Direction: Rewrite every line of the items below, requests included, and add -139 to each number in the answer coordinates. Omit the pictures from your answer.

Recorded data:
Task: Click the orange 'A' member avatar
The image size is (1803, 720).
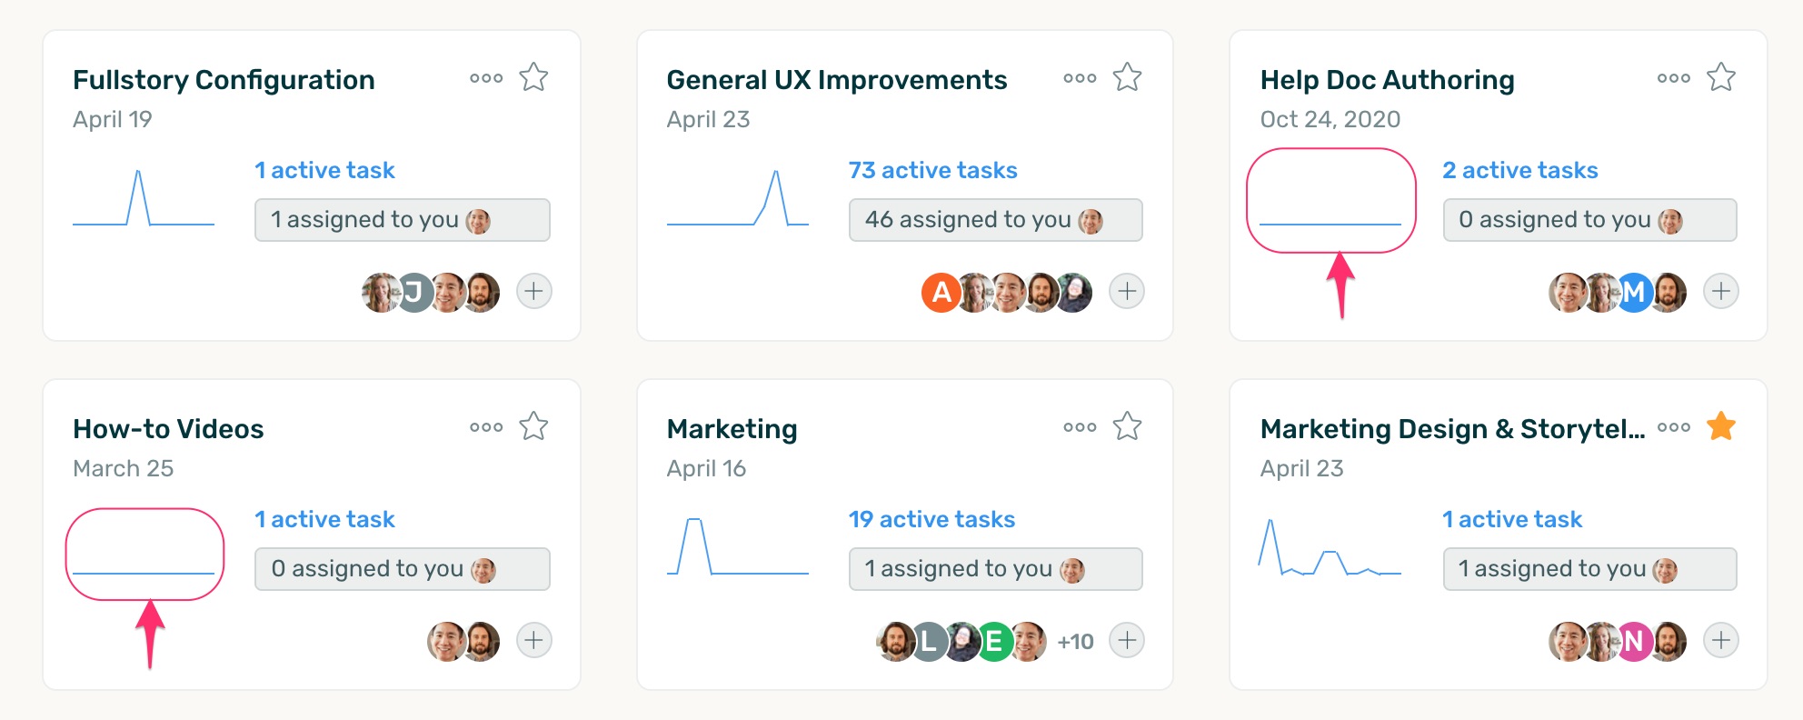Action: click(941, 292)
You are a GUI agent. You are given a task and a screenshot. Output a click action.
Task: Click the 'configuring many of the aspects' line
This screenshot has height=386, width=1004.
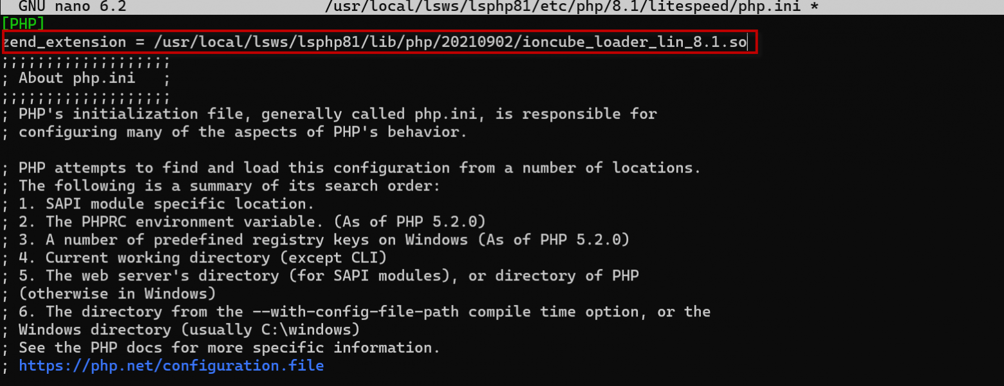pos(234,133)
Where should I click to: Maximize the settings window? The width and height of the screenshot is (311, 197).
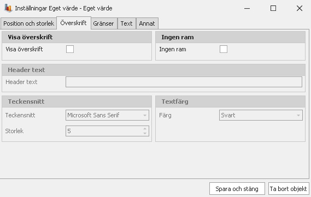coord(273,8)
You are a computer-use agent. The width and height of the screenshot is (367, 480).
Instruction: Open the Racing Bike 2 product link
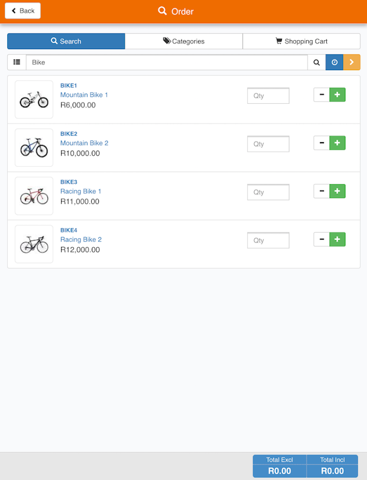[81, 239]
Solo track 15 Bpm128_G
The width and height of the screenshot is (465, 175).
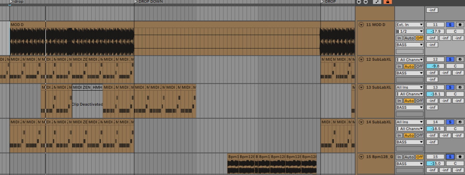pos(450,157)
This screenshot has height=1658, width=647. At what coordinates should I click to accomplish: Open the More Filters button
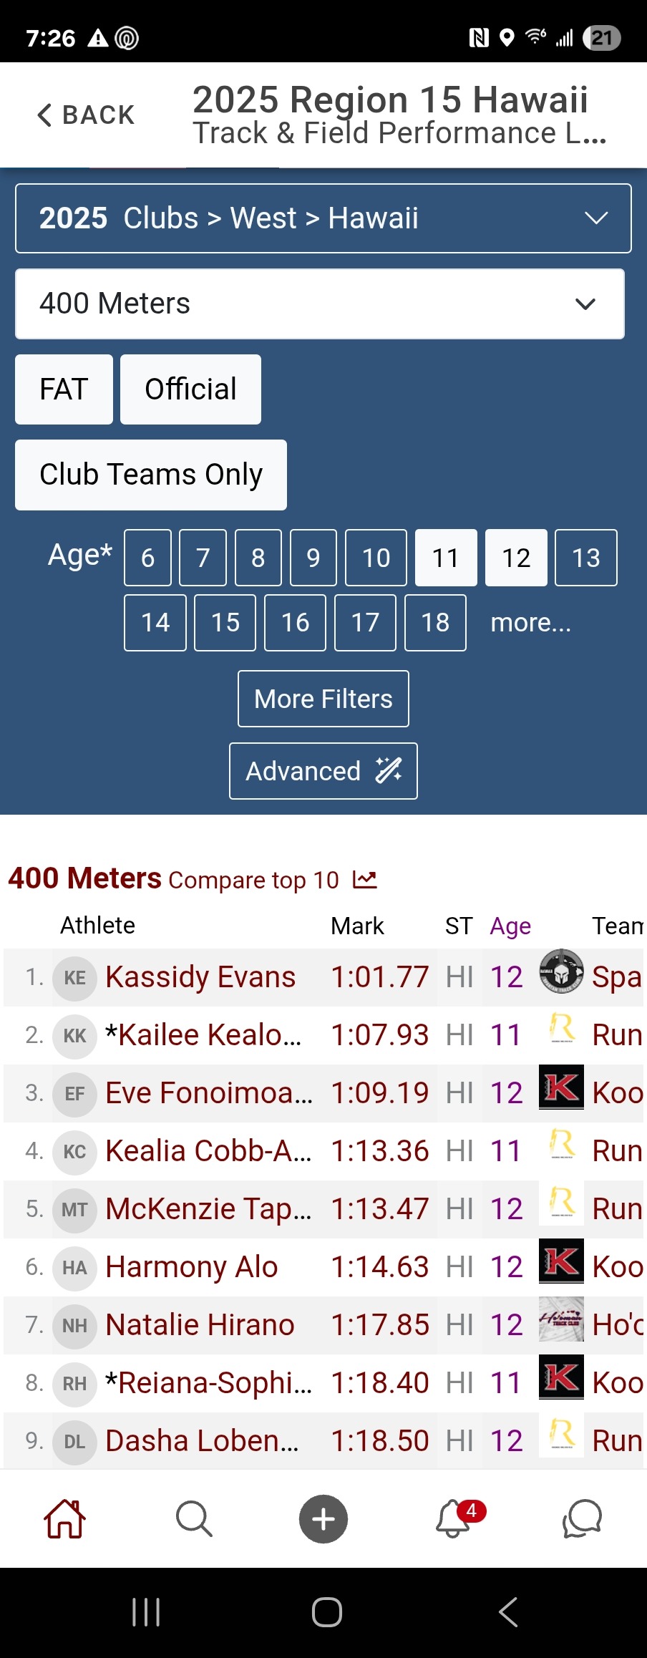click(324, 699)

Response to the task:
Task: Click the orange 'A' member avatar
The image size is (1803, 720).
Action: click(802, 153)
You are a GUI agent. You are given a task and a screenshot. Output a click action.
Task: Click the 'configuring many of the aspects' line
This screenshot has height=386, width=1004.
pos(95,-6)
Where should I click to: Maximize the settings window? The width and height of the screenshot is (311, 197).
coord(134,-131)
You are a computer-use agent. The width and height of the screenshot is (367, 480).
Instruction: Open the Racing Bike 2 product link
[-58, 100]
Solo track 15 Bpm128_G
The width and height of the screenshot is (465, 175).
pos(311,18)
This screenshot has height=1658, width=647. At what coordinates should I click to accomplish: Open the More Filters button
click(185, 560)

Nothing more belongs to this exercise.